A day after his nationally-ranked Jackson State squad throttled rival Florida A&M in Miami, Deion Sanders was featured on his show’s football schedule during Monday’s Southwestern Athletic Conference coaches’ teleconference.
The Tigers (1-0), winners 59-3 against a Rattlers team that last week scored 24 points against the Atlantic Coast Conference program and the North Carolina Football Bowls Subdivision, are again far from their home stadium this week when they take on Tennessee State in what Sanders touts will be Jackson State’s last appearance in the Southern Heritage Classic at the Liberty Bowl in Memphis.
Sanders and the JSU program face a considerable amount of uncertainty as the state of Mississippi, and specifically his hometown of Jackson, grapples with crippling water problems that are receiving state and national attention as a federal disaster.
“Vital.
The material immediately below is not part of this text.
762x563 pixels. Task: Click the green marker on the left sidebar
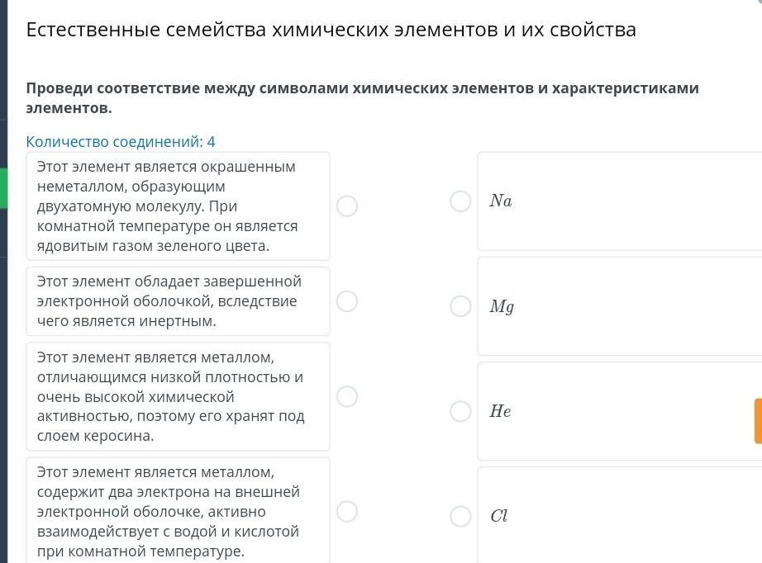click(3, 187)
Shoot, we don’t have a home game if we don’t,” Sanders said of playing inside Mississippi Veterans Memorial Stadium. “We’re already giving away three games to these dern Classics, which I don’t like.
“We are going to give away three games, which I don’t like. That could be 3 home games. That’s more revenue for this team, this school, this community, all of us. I don’t even want to get into that. It is vital that we play at home. As Dorothy said in the ‘Wizard of Oz’, there is no place like home. It is not like this? We love playing at home.”
In addition to the opening tilt against FAMU at Miami’s Orange Blossom Classic and this week’s Southern Heritage Classic, the Tigers are also scheduled to face SWAC foe Alabama A&M at the Gulf Coast Challenge in Mobile, Alabama at Ladd- Peebles, home of the university. football’s greatest all-star game, the Senior Bowl.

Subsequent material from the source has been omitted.